───── Dataset records ─────

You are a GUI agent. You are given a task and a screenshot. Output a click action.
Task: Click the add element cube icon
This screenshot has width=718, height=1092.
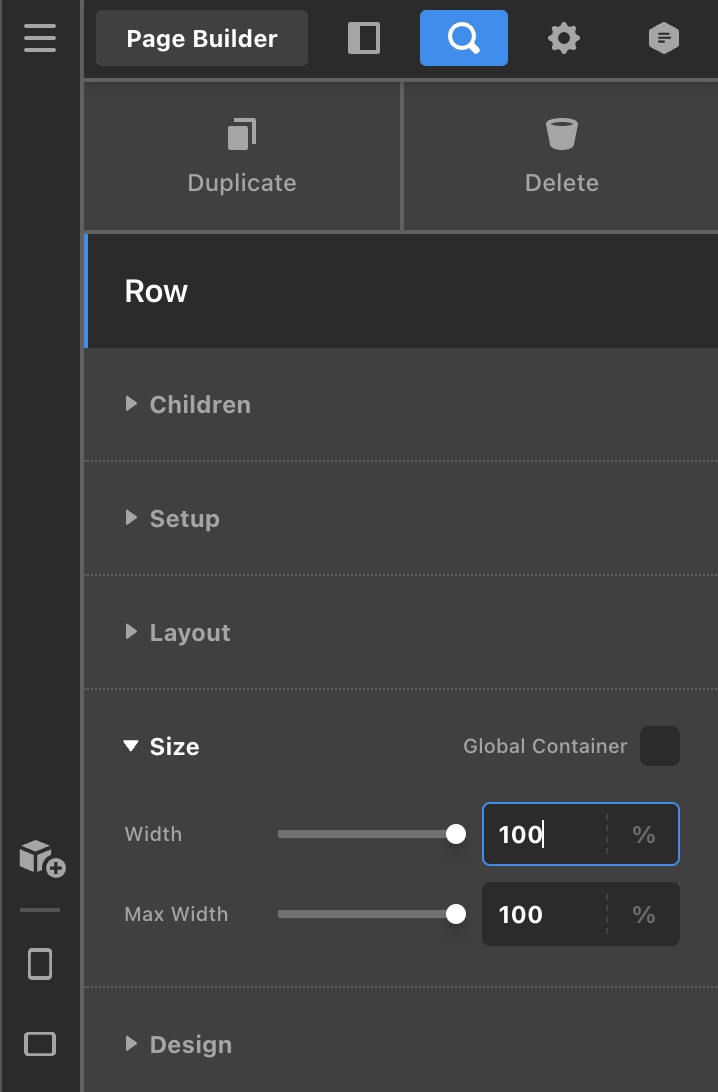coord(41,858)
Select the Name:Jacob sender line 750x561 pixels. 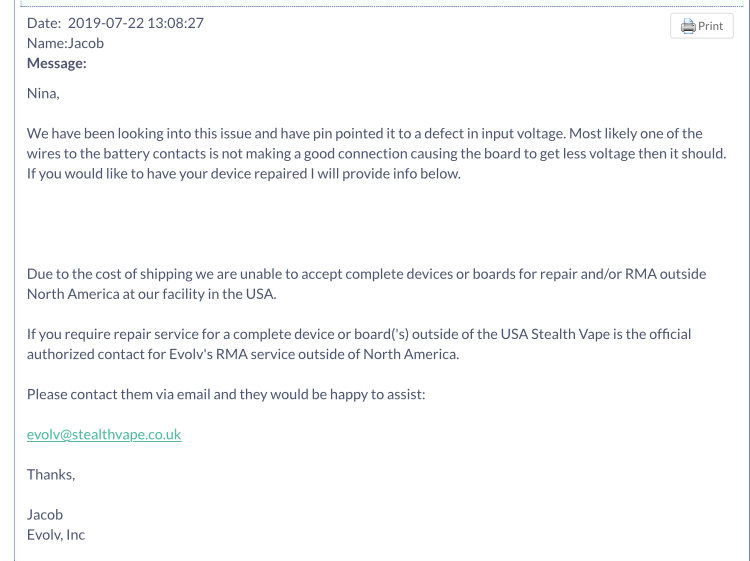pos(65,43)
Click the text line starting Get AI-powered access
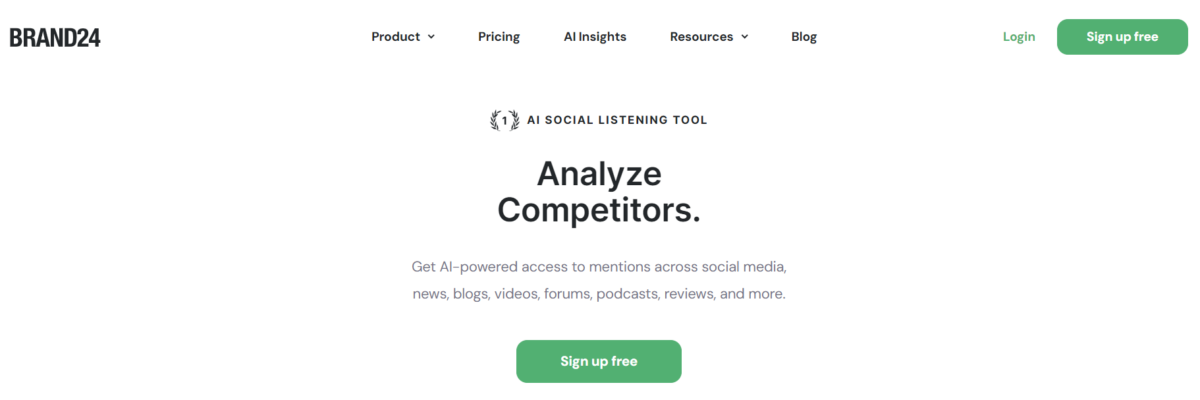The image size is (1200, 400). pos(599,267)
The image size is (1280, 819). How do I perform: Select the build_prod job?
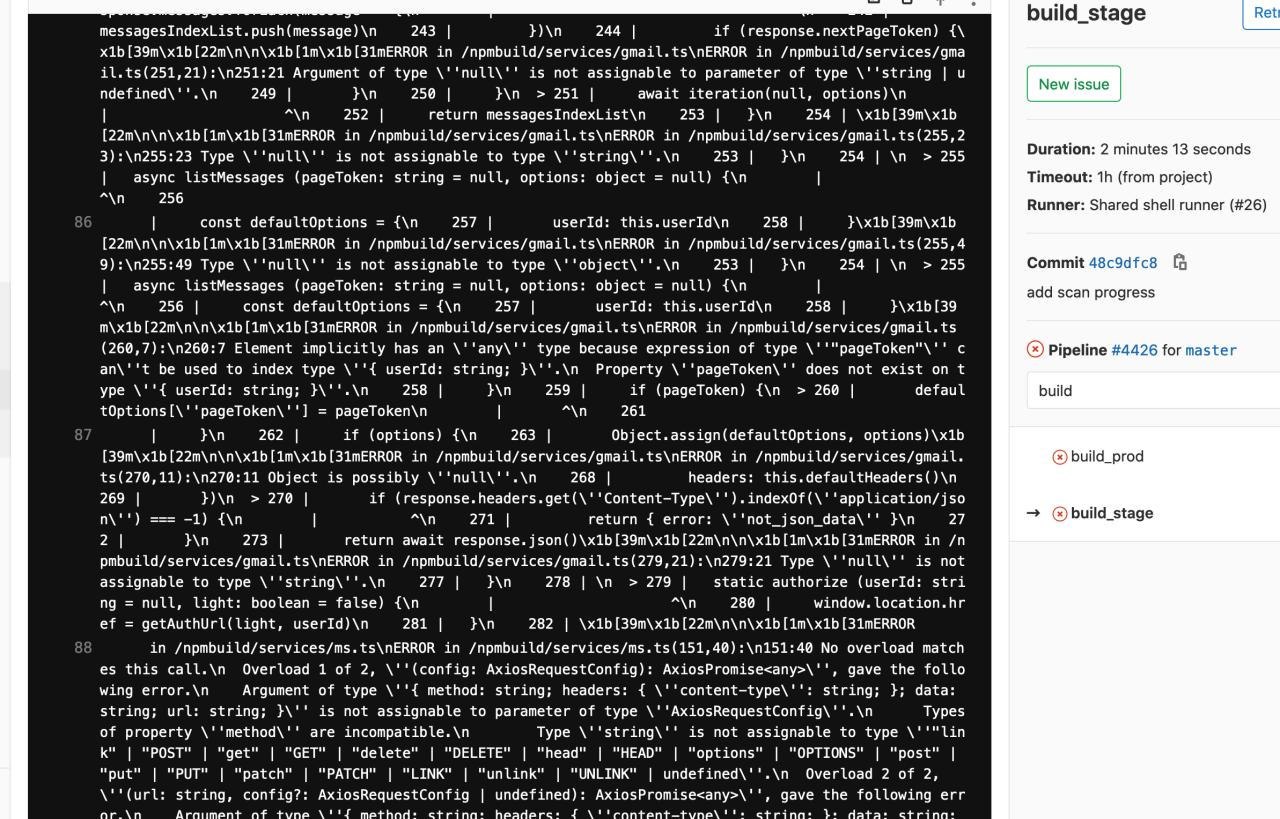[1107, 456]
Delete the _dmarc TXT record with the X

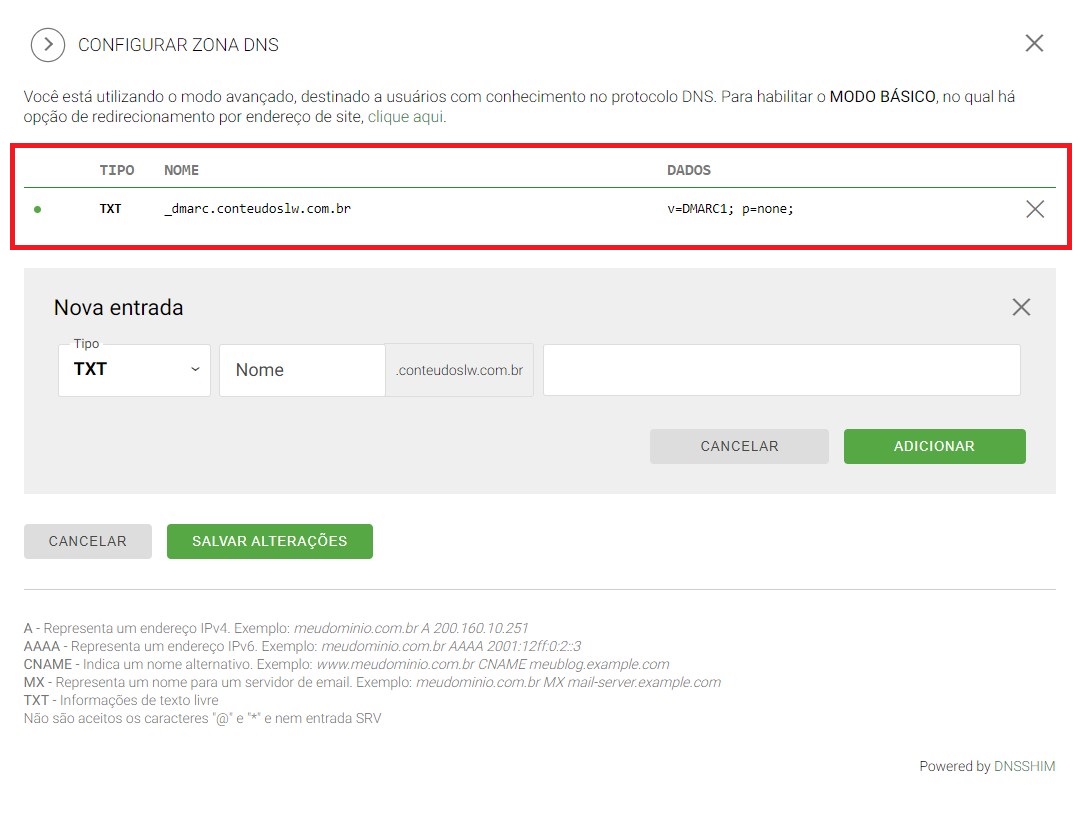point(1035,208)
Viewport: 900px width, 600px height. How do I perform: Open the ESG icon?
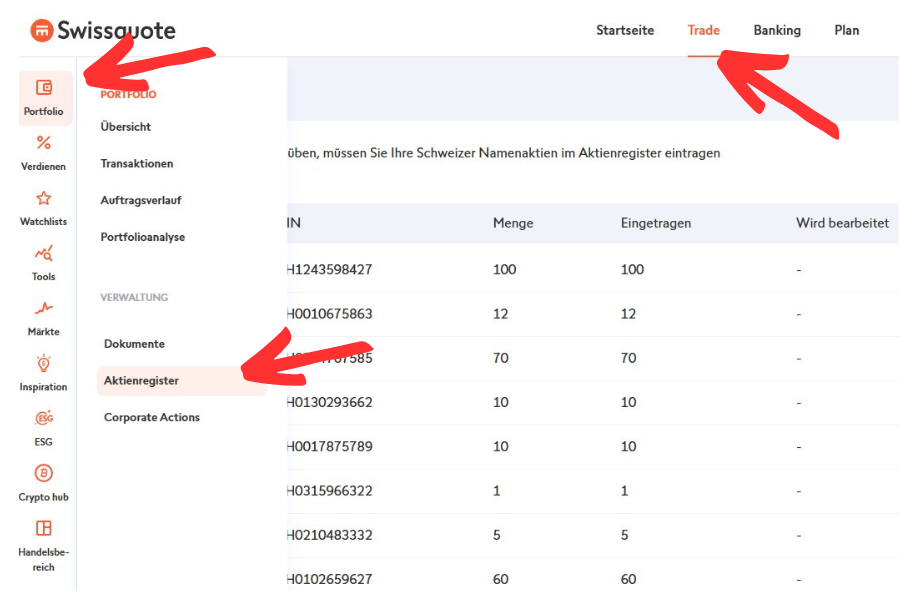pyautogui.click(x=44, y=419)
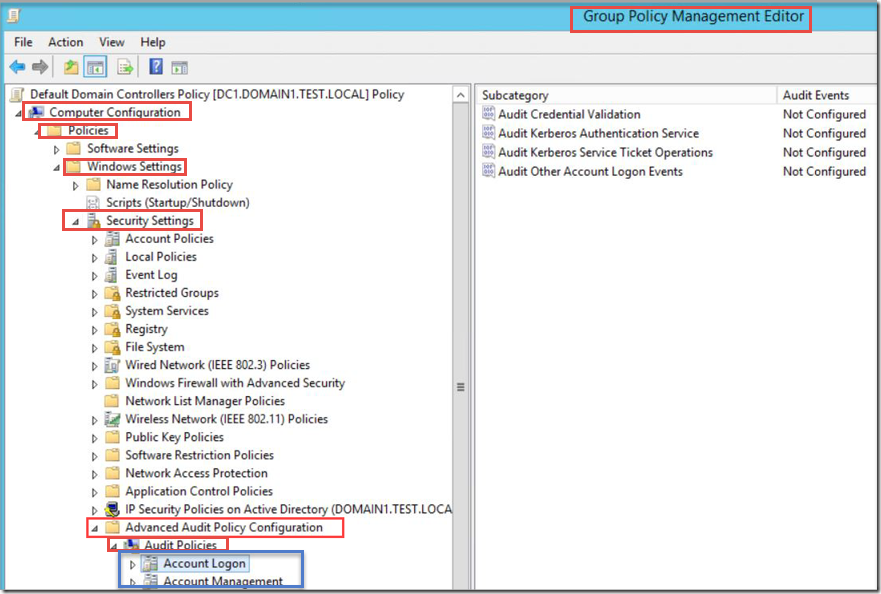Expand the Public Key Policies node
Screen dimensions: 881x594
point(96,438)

─────

Work to do: Copy everything from the line containing "Viewport: 900px width, 600px" down to the end of the records, replacing "icon" with "button" and leaving all else unchanged. Leave the pictures out of your answer.

Result of this exercise:
Viewport: 900px width, 600px height. How do I perform: Open the ESG button?
pyautogui.click(x=44, y=419)
Expand the Public Key Policies node
Screen dimensions: 881x594
point(96,438)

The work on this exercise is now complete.